_PROVIDED PASSAGE_
At quarter end we had $12.5 billion of primary liquidity consisting of cash and investments and committed lines up from $10.7 billion at September 30th. Our loan portfolios and operations continue to generate very strong predictable free cash flow. This cash is principally generated from cash distributions from our securitization trusts, principal payments on our loan portfolios and other cash flows including net earnings.

For example, in the fourth quarter our securitization trusts generated cash flow of just under $600 million and principle payments on unencumbered loans totaled $360 million. This sizeable and predictable source of cash flow along with our term funding activity generated the ability to repurchase $3.4 billion in term unsecured debt in the year generating gains of $536 million. We expect to continue to pursue debt repurchases in 2010 by example, last week we completed a tender for just over $800 million of non-dollar denominated notes with maturities in 2010 and ’11 generating gains of $45 million.

On the lending side we originated $4.5 billion of FELP loans in the quarter and $21.7 billion in the full year, an increase of 14% and 21% respectively. In the fourth quarter we sold $17.6 billion of FELP loans to the department of education under the ECASLA programs generating revenue of $271 million. Today, we’re now servicing over two million of accounts under our Department of Education servicing contract we were awarded in June.

_INSTRUCTIONS_
1) Retype the quarterly results passage, starting with "At quarter end" and going on through "including net earnings.".
2) According to the quarterly results passage, how much primary liquidity was there at quarter end?
3) Write what comes next in the quarterly results passage, after its last sentence.

_GIVEN RECORDS_
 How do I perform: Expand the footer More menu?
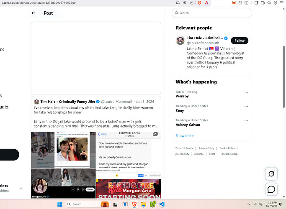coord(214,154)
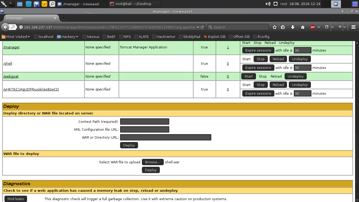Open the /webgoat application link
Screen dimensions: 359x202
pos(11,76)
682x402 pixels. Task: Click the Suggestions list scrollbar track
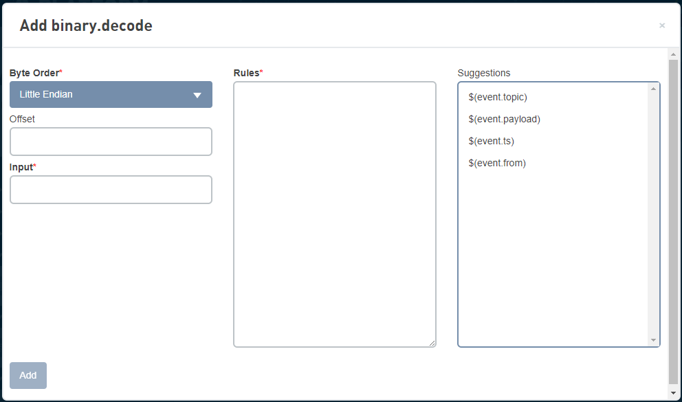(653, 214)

* * *

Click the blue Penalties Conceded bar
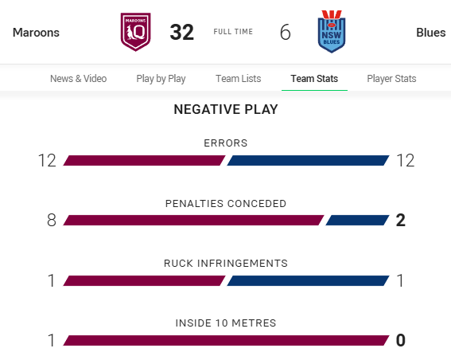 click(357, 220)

...

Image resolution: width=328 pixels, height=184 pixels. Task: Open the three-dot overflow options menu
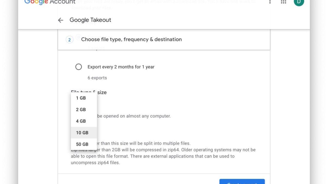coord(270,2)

_RESPONSES TO THE EXERCISE_
1)
At quarter end we had $12.5 billion of primary liquidity consisting of cash and investments and committed lines up from $10.7 billion at September 30th. Our loan portfolios and operations continue to generate very strong predictable free cash flow. This cash is principally generated from cash distributions from our securitization trusts, principal payments on our loan portfolios and other cash flows including net earnings.

2) $12.5 billion

3)
The FELP student loan spread in the quarter was 89 basis points and at yearend 91% of our federal student loans were funded for the life of the loan for long term in the straight A conduit facility. We originated $380 million in private credit loans in the quarter and $3.2 billion for the full year compared with $850 million and $6.3 billion in the fourth quarter and full year of 2008. The decline in originations this quarter and for the year are the result of changes to our underwriting requirements and an increase in the federal student loan limits as well as the company’s withdrawal from the non-traditional marketplace. The loans underwritten in the quarter had an average FICO score of 747 and 88% of loans made had a co-borrower.

Total equity at December 31st was $5.3 billion resulting in a tangible capital ratio of 2% of managed assets compared to 1.7% at September 30th and with 80% of our managed loans carrying an explicit government guarantee and 85% of all managed loans funded for the life of the loan and not subject to any additional collateral posting requirements we believe our capital levels are appropriate.

As I mentioned earlier we converted a portion of our outstanding Series C mandatory convertible bonds ahead of schedule. This was done in response to a reverse inquiry and while accounting rules require us to record a loss of $33 million on the transaction this quarter, the conversion will be both earnings and cash flow positive through December 2010, the mandatory conversion date.

We recorded fourth quarter GAAP net income of $309 million or $0.52 a share compared to a net loss of $216 million also $0.52 per share in the year ago quarter. For the full year 2009, we recorded GAAP net income of $324 million or $0.38 a share compared to a net loss of $213 million or $0.69 a share in 2008. Our GAAP results include unrealized mark-to-market pretax gains and losses on derivative hedging activity. This resulted, and you can see these swings just this quarter and year in a net gain of $167 million in the fourth quarter but a full year loss of $282 million.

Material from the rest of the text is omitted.